J’affectai fort de témoigner aux grands d’Espagne que j’avois toute ma vie eu une si haute idée de leur dignité, qu’encore que j’eusse l’honneur d’être revêtu de la première du royaume de France, je me trouvois fort honoré de l’être de la leur. Je n’en dissimulai pas ma joie, ni combien j’étois sensible au bonheur de mon second fils, pour lequel je leur demandai leurs bontés. Je n’oubliai pas aussi de témoigner aux chevaliers de la Toison combien j’étois touché de l’honneur que mon fils aîné recevoit, et moi avec lui de sa promotion à ce noble et grand ordre, et je tâchai de n’oublier rien de tout ce qui pouvoit le plus leur marquer l’estime que je faisois des Espagnols, et des dignités et des honneurs de l’Espagne, et répondre le mieux à l’empressement, pour ne pas dire à l’accablement de leurs compliments à tous, ainsi que ma reconnoissance pour les bontés et les grâces que je recevois de Leurs Majestés Catholiques. Mes enfants que la foule qui fondoit sans cesse sur nous sépara bientôt de moi, firent de leur mieux de leur côté ; et cela dura plus d’une heure dans sa force, et longtemps après de ceux de moindre qualité qui n’avoient pu nous approcher plus tôt ; et je tâchai, suivant leurs degrés, de ne pas moins bien [les] recevoir et [leur] répondre que j’avois fait aux autres. Je ne me contentai pas d’avoir vu Grimaldo dans cette foule. Dès que je fus un peu débarrassé, je remontai chez lui et lui fis les remerciements que je lui devois avec grande effusion de cœur. J’étois, en effet, au comble de ma joie de me voir arrivé au seul but qui m’avoit fait désirer l’ambassade en Espagne, et je le lui devois presque entièrement.

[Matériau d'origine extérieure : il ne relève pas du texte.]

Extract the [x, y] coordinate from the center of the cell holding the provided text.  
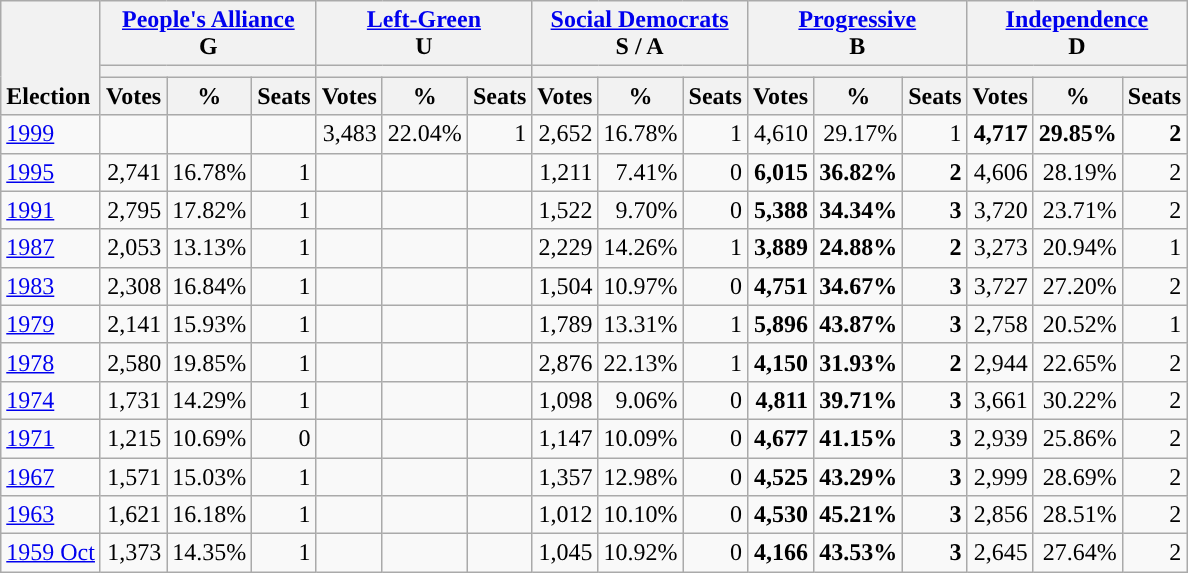
19.85% [210, 362]
1987 [51, 248]
22.13% [640, 362]
1,012 [565, 515]
4,606 [1000, 172]
23.71% [1078, 210]
14.26% [640, 248]
Social DemocratsS / A [640, 34]
10.69% [210, 438]
1,147 [565, 438]
1,789 [565, 324]
14.29% [210, 400]
13.13% [210, 248]
28.69% [1078, 477]
1,211 [565, 172]
43.87% [858, 324]
10.97% [640, 286]
27.64% [1078, 553]
20.52% [1078, 324]
2,758 [1000, 324]
6,015 [780, 172]
4,717 [1000, 134]
29.85% [1078, 134]
31.93% [858, 362]
1974 [51, 400]
39.71% [858, 400]
9.06% [640, 400]
ProgressiveB [857, 34]
7.41% [640, 172]
1,504 [565, 286]
16.84% [210, 286]
2,645 [1000, 553]
People's AllianceG [208, 34]
4,811 [780, 400]
36.82% [858, 172]
3,727 [1000, 286]
Left-GreenU [424, 34]
1963 [51, 515]
24.88% [858, 248]
5,388 [780, 210]
1991 [51, 210]
2,141 [133, 324]
2,580 [133, 362]
5,896 [780, 324]
1,045 [565, 553]
Election [51, 58]
34.34% [858, 210]
10.10% [640, 515]
1,215 [133, 438]
2,856 [1000, 515]
1983 [51, 286]
9.70% [640, 210]
2,876 [565, 362]
1979 [51, 324]
14.35% [210, 553]
2,939 [1000, 438]
1,522 [565, 210]
1,621 [133, 515]
4,610 [780, 134]
22.65% [1078, 362]
3,720 [1000, 210]
1,571 [133, 477]
1,357 [565, 477]
10.09% [640, 438]
1978 [51, 362]
1,731 [133, 400]
15.93% [210, 324]
2,795 [133, 210]
1999 [51, 134]
4,525 [780, 477]
16.18% [210, 515]
22.04% [424, 134]
27.20% [1078, 286]
3,889 [780, 248]
25.86% [1078, 438]
1967 [51, 477]
34.67% [858, 286]
29.17% [858, 134]
2,053 [133, 248]
20.94% [1078, 248]
41.15% [858, 438]
3,661 [1000, 400]
2,229 [565, 248]
45.21% [858, 515]
15.03% [210, 477]
10.92% [640, 553]
2,999 [1000, 477]
2,652 [565, 134]
2,944 [1000, 362]
1995 [51, 172]
17.82% [210, 210]
2,741 [133, 172]
1971 [51, 438]
4,530 [780, 515]
4,677 [780, 438]
12.98% [640, 477]
28.19% [1078, 172]
28.51% [1078, 515]
1,373 [133, 553]
1959 Oct [51, 553]
2,308 [133, 286]
4,166 [780, 553]
4,150 [780, 362]
IndependenceD [1077, 34]
13.31% [640, 324]
4,751 [780, 286]
1,098 [565, 400]
3,273 [1000, 248]
43.29% [858, 477]
43.53% [858, 553]
3,483 [349, 134]
30.22% [1078, 400]
Provide the [X, Y] coordinate of the cell's center where the given text is located.  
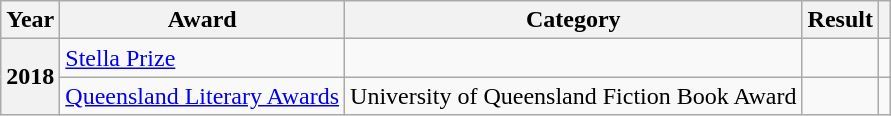
Award [202, 20]
University of Queensland Fiction Book Award [574, 96]
Year [30, 20]
Category [574, 20]
Result [840, 20]
Queensland Literary Awards [202, 96]
2018 [30, 77]
Stella Prize [202, 58]
Provide the (x, y) coordinate of the cell's center where the given text is located.  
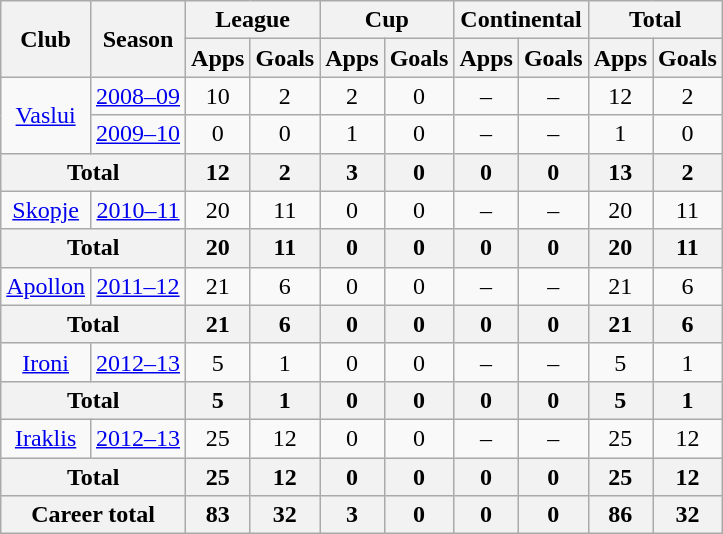
86 (620, 515)
Season (138, 39)
2011–12 (138, 286)
2009–10 (138, 134)
Ironi (46, 362)
Skopje (46, 210)
2010–11 (138, 210)
Continental (521, 20)
Vaslui (46, 115)
83 (218, 515)
League (253, 20)
10 (218, 96)
Iraklis (46, 438)
Club (46, 39)
Cup (387, 20)
Career total (94, 515)
13 (620, 172)
Apollon (46, 286)
2008–09 (138, 96)
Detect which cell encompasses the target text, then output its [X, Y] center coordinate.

Revenons maintenant un moment sur nos pas pour reprendre de suite ce que j’ai omis, pour ne le pas interrompre. La modestie et la gravité des Espagnols ne leur permet pas de voir coucher des mariés : le souper de noce fini, il se fait un peu de conversation, assez courte, et chacun se retire chez soi, même les plus proches parents, hommes et femmes de tout âge, après quoi les mariés se déshabillent chacun en son particulier, et se couchent sans témoins que le peu de gens nécessaires à les servir, tout comme s’ils étoient mariés depuis longtemps. Je n’ignorois pas cette coutume et je n’avois reçu aucun ordre là-dessus. Néanmoins, prévenu des nôtres, je ne pouvois regarder comme bien solide un mariage qui ne seroit point suivi de consommation au moins présumée.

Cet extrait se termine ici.